● **What to do**:
Below are lines of records; copy exactly those from the one containing "Task: Click the" through the one containing "Switch to the Kimi browser tab", leaving the pictures behind.

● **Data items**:
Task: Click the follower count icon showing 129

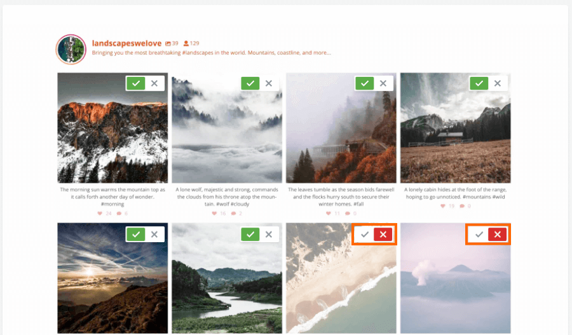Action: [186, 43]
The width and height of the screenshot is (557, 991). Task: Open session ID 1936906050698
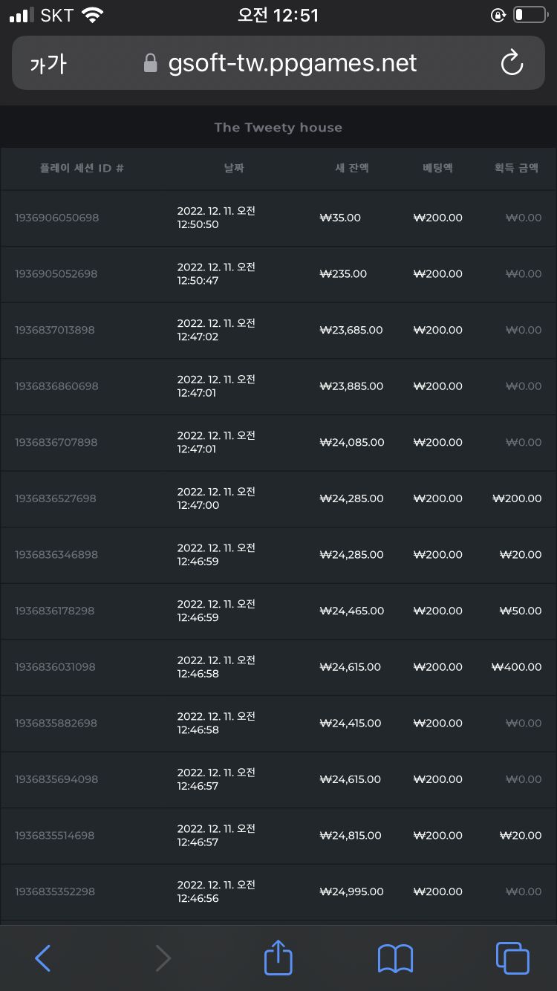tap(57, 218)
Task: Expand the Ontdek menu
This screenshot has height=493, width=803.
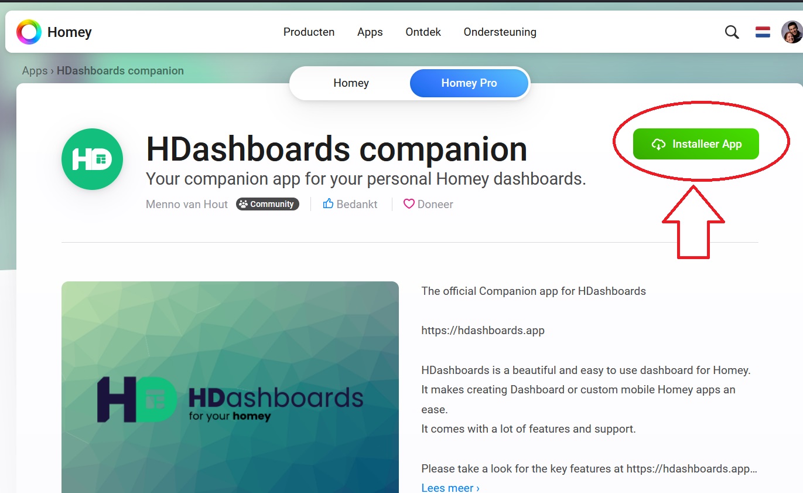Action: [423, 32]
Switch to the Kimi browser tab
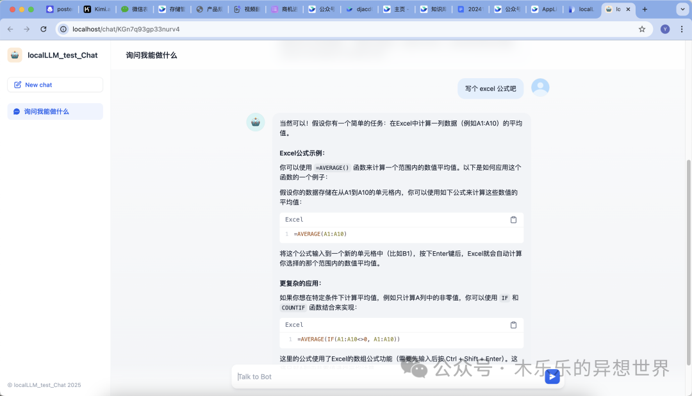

* * *

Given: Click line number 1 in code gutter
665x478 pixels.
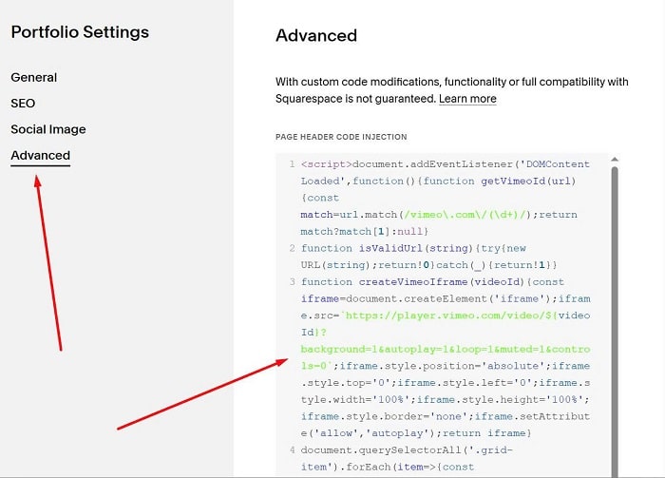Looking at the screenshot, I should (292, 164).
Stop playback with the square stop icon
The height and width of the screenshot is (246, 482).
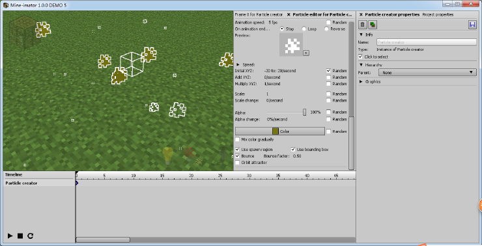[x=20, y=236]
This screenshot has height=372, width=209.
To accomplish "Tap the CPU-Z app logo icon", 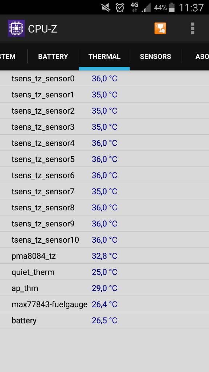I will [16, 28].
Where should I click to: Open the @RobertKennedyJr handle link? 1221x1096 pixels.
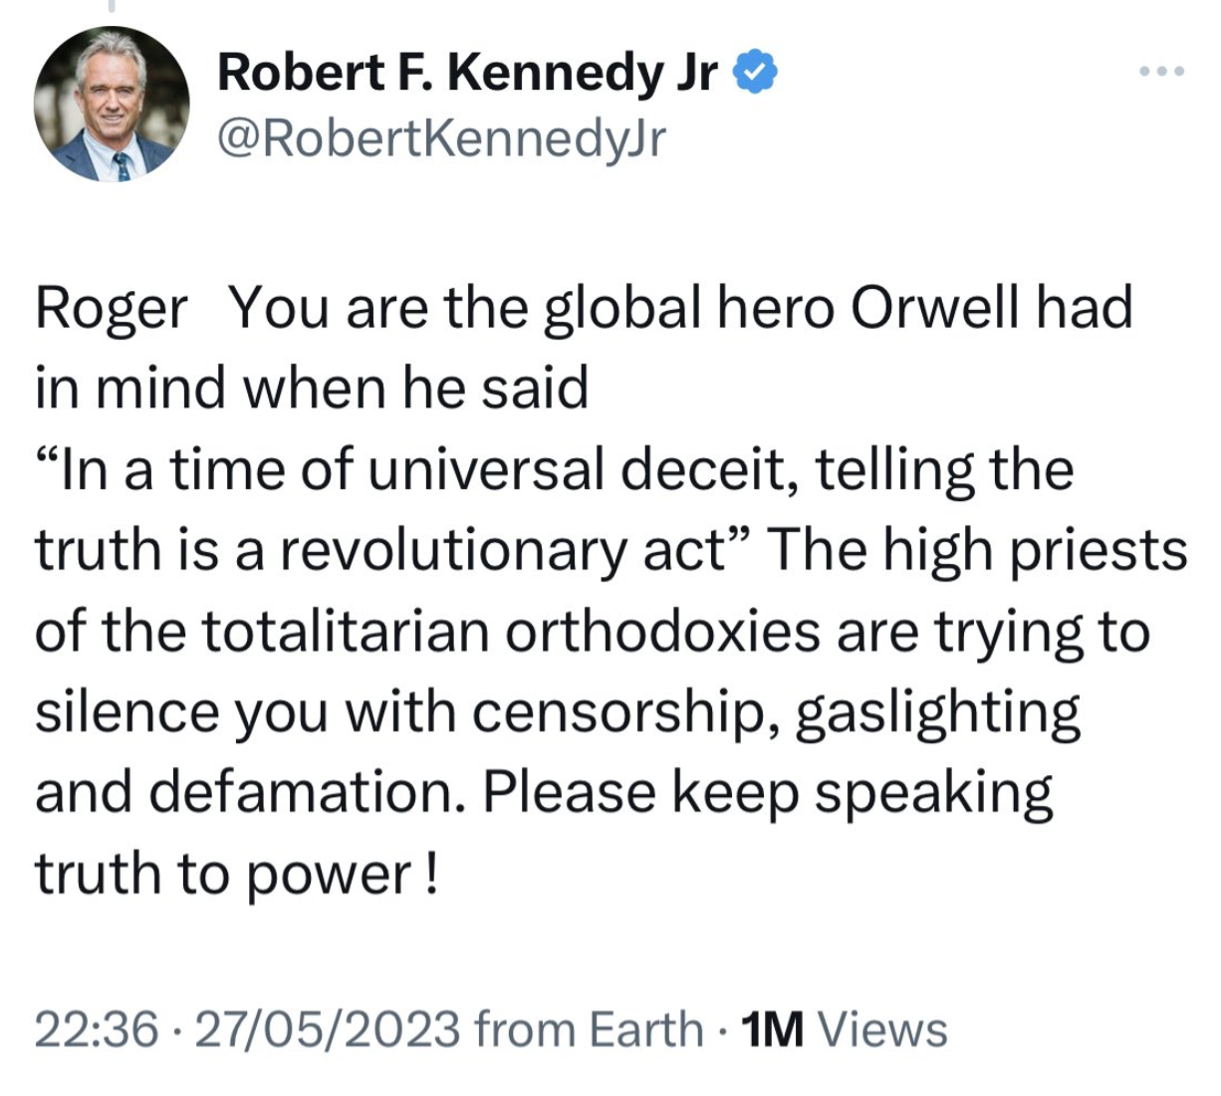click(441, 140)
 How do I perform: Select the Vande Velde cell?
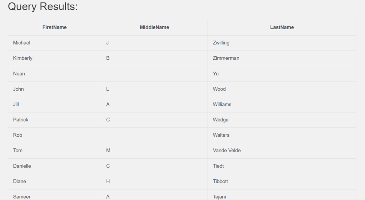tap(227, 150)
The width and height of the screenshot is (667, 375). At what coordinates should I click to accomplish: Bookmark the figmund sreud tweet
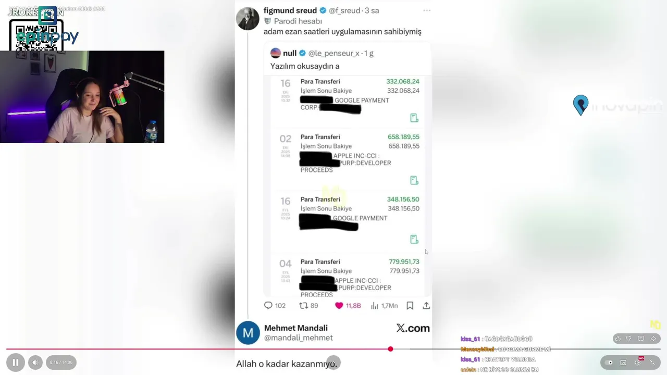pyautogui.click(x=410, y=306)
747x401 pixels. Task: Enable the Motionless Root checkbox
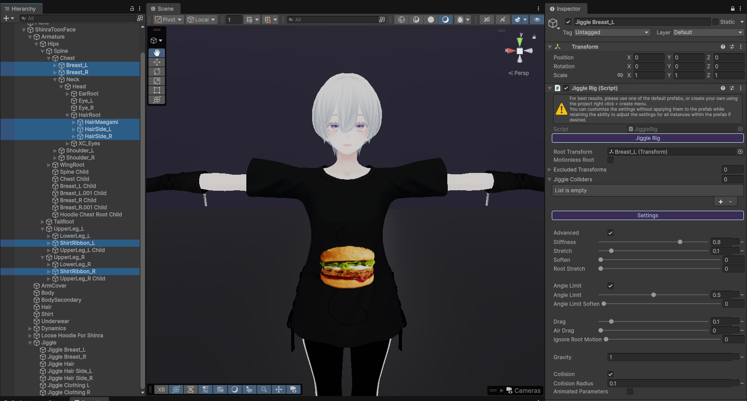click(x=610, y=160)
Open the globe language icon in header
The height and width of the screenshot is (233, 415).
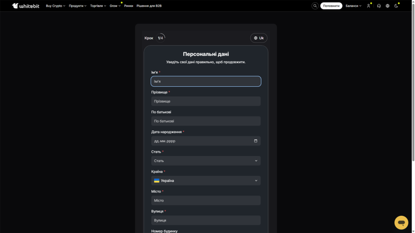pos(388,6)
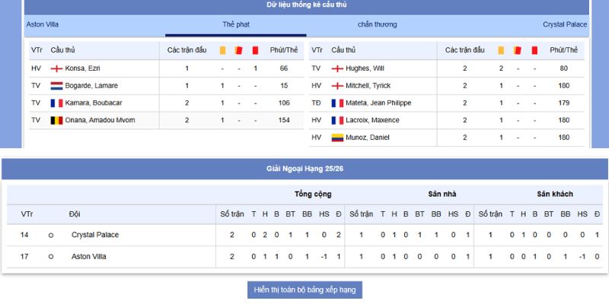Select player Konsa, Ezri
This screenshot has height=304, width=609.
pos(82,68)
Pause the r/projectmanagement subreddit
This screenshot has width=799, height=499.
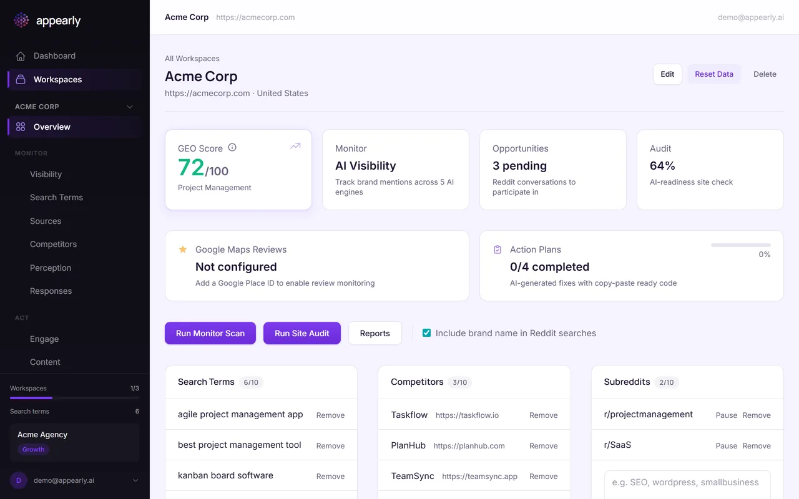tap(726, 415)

● **Your solution**:
Task: Click the follower count icon showing 129

Action: [186, 43]
The width and height of the screenshot is (557, 991). Task: Open session ID 1936906050698
tap(57, 218)
Task: Expand the Ontdek menu
This screenshot has height=493, width=803.
Action: [423, 32]
Switch to the Kimi browser tab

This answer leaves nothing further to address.